Todos estos episodios reflejan la gradual transformación de Simón Pedro y de Saúl/Pablo. Poco a poco ambos se dejan reformar por el Espíritu Santo y van dejando atrás su débil e impulsiva humanidad para dedicarse con total pasión a lo que Dios tiene proyectado para cada uno.
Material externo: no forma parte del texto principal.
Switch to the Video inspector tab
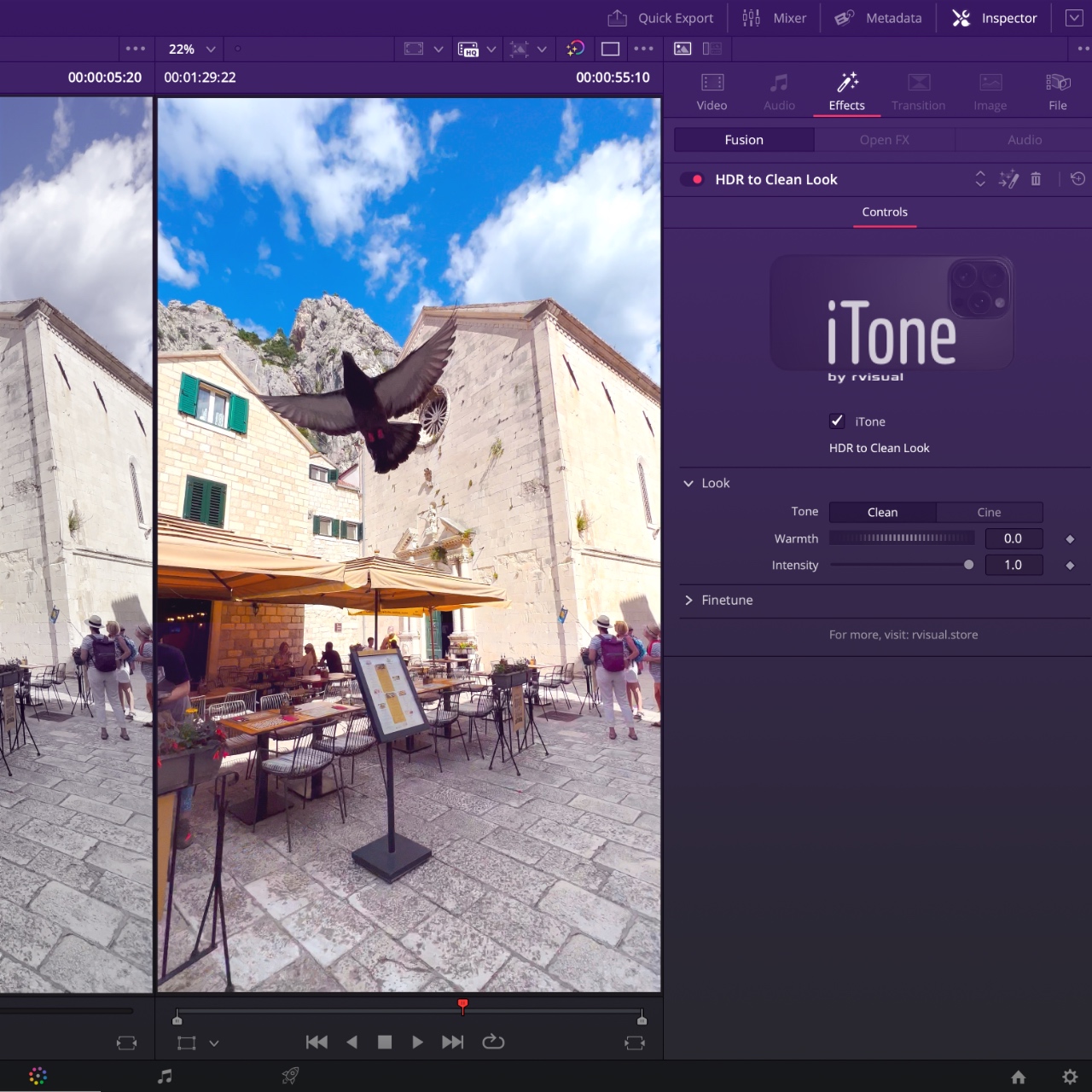 pos(712,91)
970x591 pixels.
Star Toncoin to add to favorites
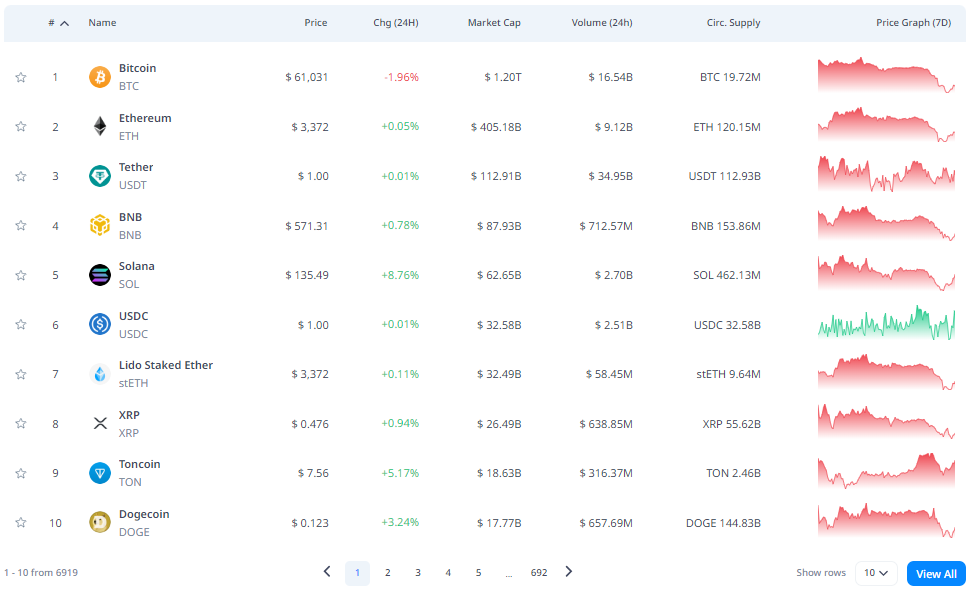20,472
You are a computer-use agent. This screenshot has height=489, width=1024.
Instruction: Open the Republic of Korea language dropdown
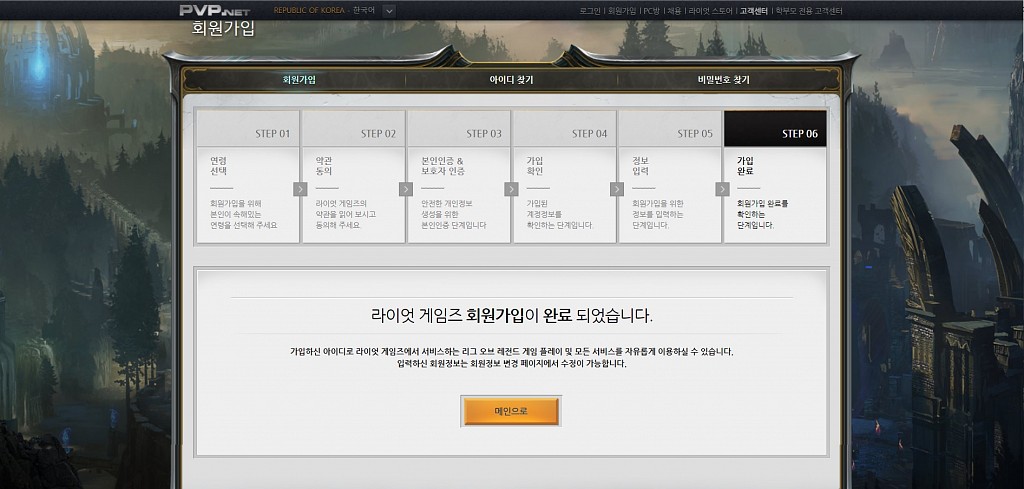point(389,11)
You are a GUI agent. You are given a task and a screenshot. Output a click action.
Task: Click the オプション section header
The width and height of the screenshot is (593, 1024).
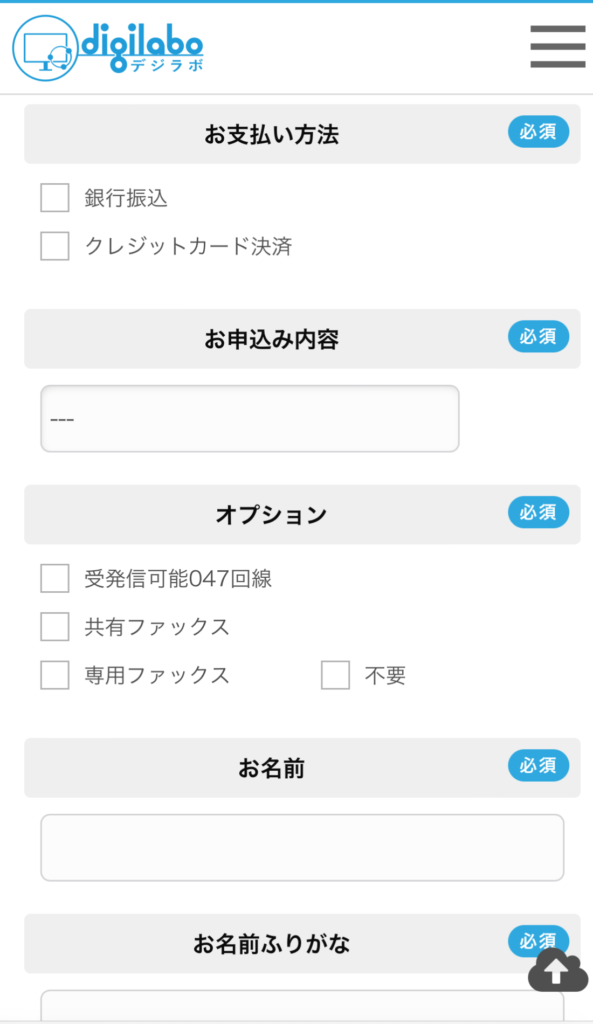(x=302, y=515)
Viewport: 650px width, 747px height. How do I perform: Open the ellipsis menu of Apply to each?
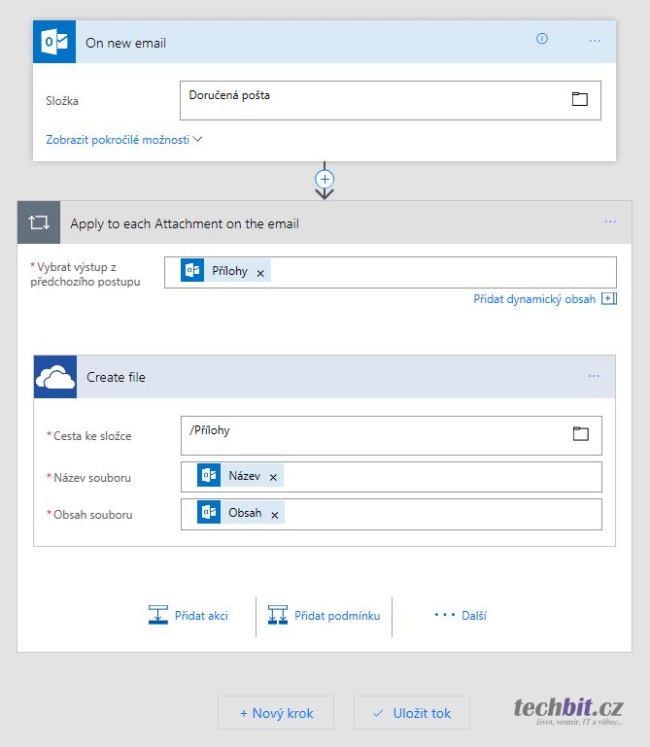click(x=610, y=222)

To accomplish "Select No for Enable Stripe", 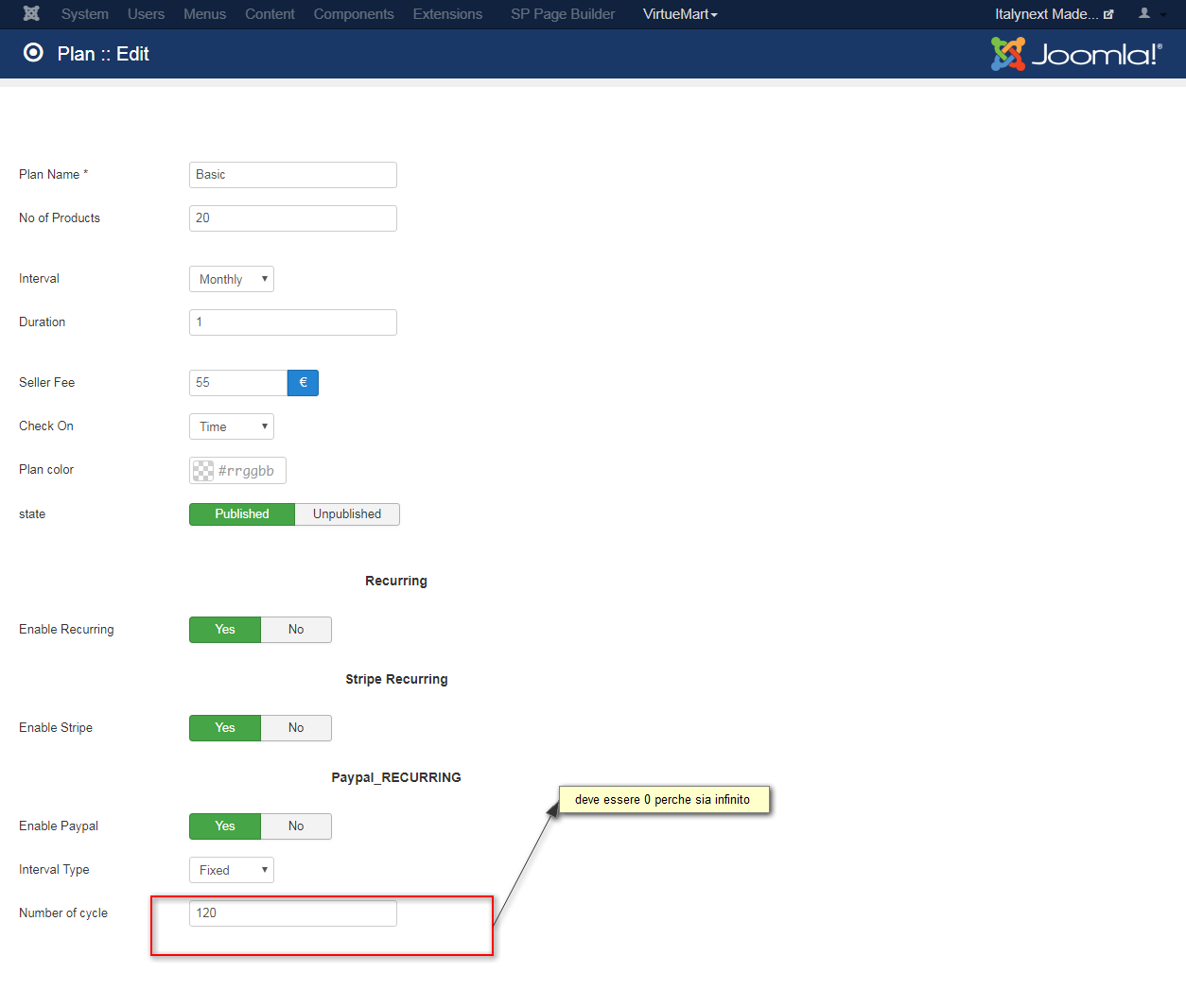I will pyautogui.click(x=296, y=728).
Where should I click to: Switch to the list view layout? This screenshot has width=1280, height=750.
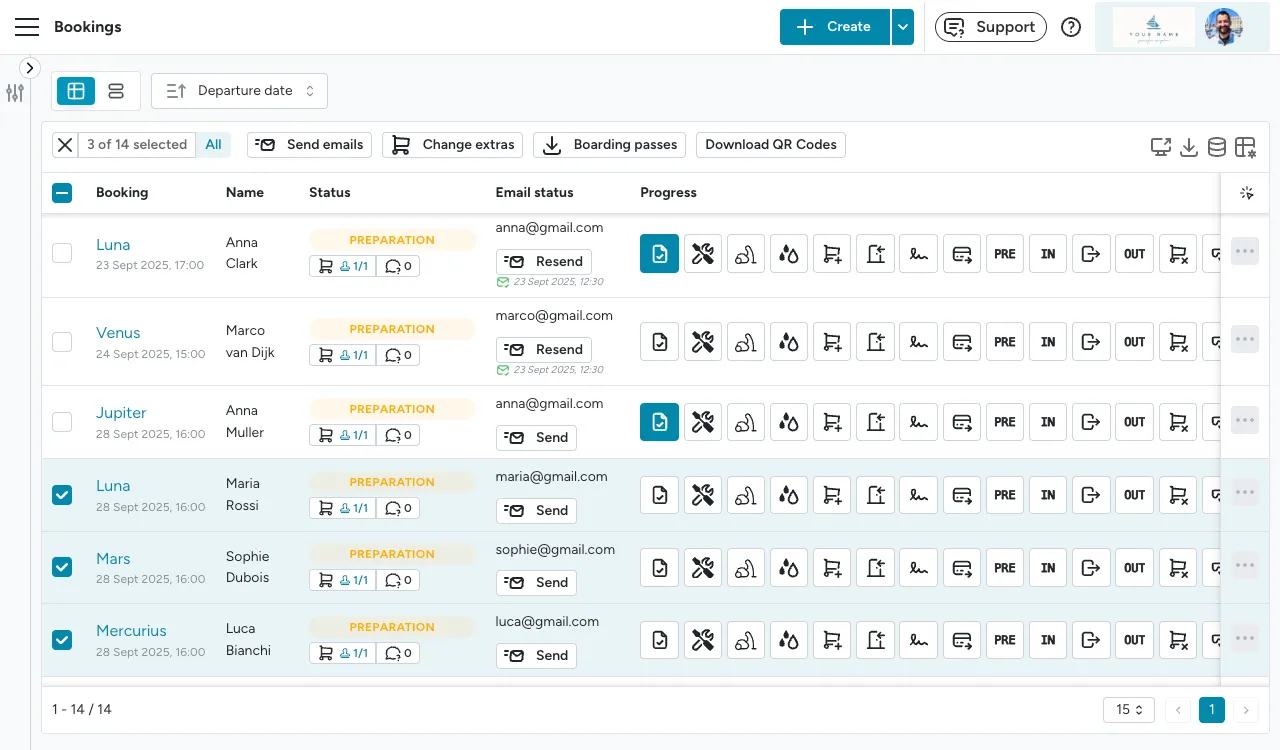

Pablo nos dejará 13 cartas o epístolas escritas a los varios fieles de Jerusalén, Asia Menor, Grecia y Roma. Son el reflejo de sus incansables viajes por Judéa, Siria, Antioquía y Grecia donde fomenta y difunde el Evangelio de Cristo. No vive gratuitamente, se gana la vida haciendo carpas. Extraordinariamente, su ímpetu persecutorio y cargado de odio ha girado de 180º. En la Primera Carta a los Corintios nos deja plasmado lo que puede ser considerada la esencia del cristiano: “Aunque yo hablara todas las lenguas de los hombres y de los ángeles, si no tengo amor, soy como una campana que resuena o un platillo que retiñe. Aunque tuviera el don de la profecía y conociera todos los misterios y toda la ciencia, aunque tuviera toda la fe, una fe capaz de trasladar montañas, si no tengo amor, no soy nada.” Más claro imposible.

Pedro y Pablo tendrán fuertes discusiones acerca del proceder correcto en temas como el ritual de la circuncisión, tipo de comida y otras prácticas del judaísmo más ortodoxo. Los apóstoles y los ancianos se reunirán en varios concilios para resolver estas disputas hasta cuando la posición menos legalista de Pablo será reconocida como apropiada (Gálatas 2; Hechos 11).

Así es que cada uno, aceptando con abnegación y humildad su tan especial misión, se va “cristianizando” hasta la conclusión de su propia vida. Notar que el término “cristiano” aparece por primera vez en Antioquía donde a los discípulos de Jesús les llaman con ese nuevo término (Hechos 11, 26); hasta entonces eran simplemente judíos que seguían a Jesús y en todo caso ellos nunca se definieron así. Curiosamente, hoy en día en el mundo judío va tomando fuerza la corriente “judío mesiánica” que son aquellos fieles que aceptan a Jesús como el verdadero Mesías aunque no por esto precisan convertirse al cristianismo.

En la Roma del emperador Nerón, Pedro y Pablo son apresados y, luego, caen martirizados. Pedro muere en el 67 d.C crucificado cabeza abajo, por su propia petición, por reconocerse indigno de ser crucificado cabeza arriba como su amado Maestro. La portentosa Basílica de San Pedro en el Vaticano, meta de millones de peregrinos que cada año llegan de todo el mundo, es la tumba de este humilde y analfabeta pescador de Galilea. Pablo, por ser ciudadano romano no puede ser crucificado – muerte reservada a los esclavos – y muere decapitado entre el 58 y el 67 d.C.; su tumba se encuentra en la Basílica de San Pablo Extramuros.